(Target position entries)
begin

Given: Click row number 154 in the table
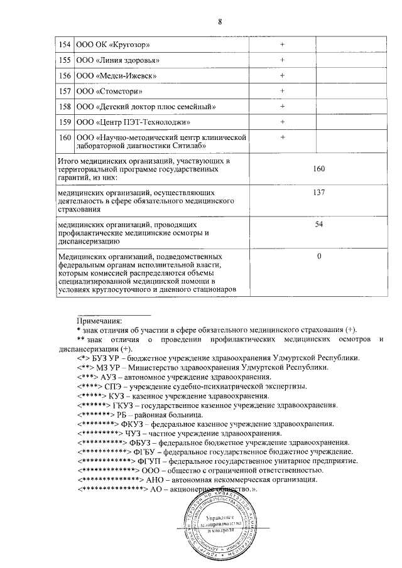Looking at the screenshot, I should pyautogui.click(x=64, y=45).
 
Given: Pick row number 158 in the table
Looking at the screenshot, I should pyautogui.click(x=64, y=107).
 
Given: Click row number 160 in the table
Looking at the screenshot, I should pyautogui.click(x=64, y=137).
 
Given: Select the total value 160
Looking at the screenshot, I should pyautogui.click(x=318, y=169).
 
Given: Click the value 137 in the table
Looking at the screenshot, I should pyautogui.click(x=318, y=193).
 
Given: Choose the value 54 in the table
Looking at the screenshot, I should pyautogui.click(x=318, y=224).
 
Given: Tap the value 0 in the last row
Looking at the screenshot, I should pyautogui.click(x=319, y=256).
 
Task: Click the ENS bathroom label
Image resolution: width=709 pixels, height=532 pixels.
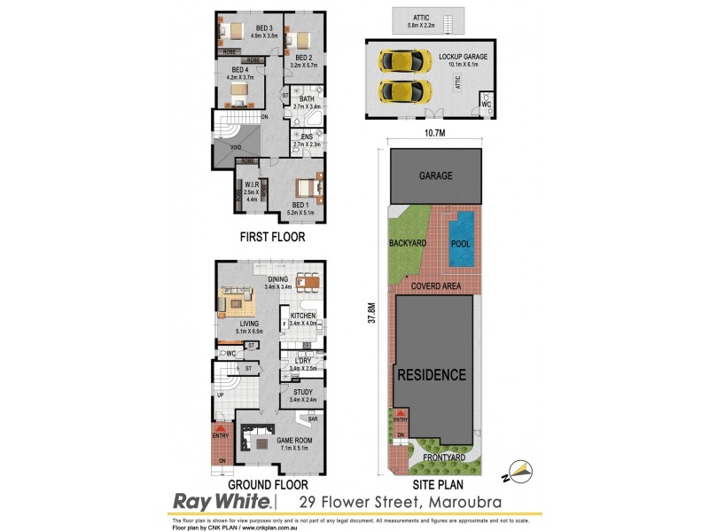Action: (x=307, y=136)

end

:: Your objective ::
Copy every entry above word for word, but leave out the pictures.

:: In response ::
Given: Click row number 154 in the table
Looking at the screenshot, I should pyautogui.click(x=64, y=45).
 
Given: Pick row number 158 in the table
Looking at the screenshot, I should pyautogui.click(x=64, y=107).
 
Given: Click row number 160 in the table
Looking at the screenshot, I should pyautogui.click(x=64, y=137).
 
Given: Select the total value 160
Looking at the screenshot, I should pyautogui.click(x=318, y=169).
 
Given: Click the value 137 in the table
Looking at the screenshot, I should pyautogui.click(x=318, y=193).
 
Given: Choose the value 54 in the table
Looking at the screenshot, I should pyautogui.click(x=318, y=224).
 
Given: Tap the value 0 in the last row
Looking at the screenshot, I should pyautogui.click(x=319, y=256).
 
Task: Click the ENS bathroom label
Image resolution: width=709 pixels, height=532 pixels.
Action: (x=307, y=136)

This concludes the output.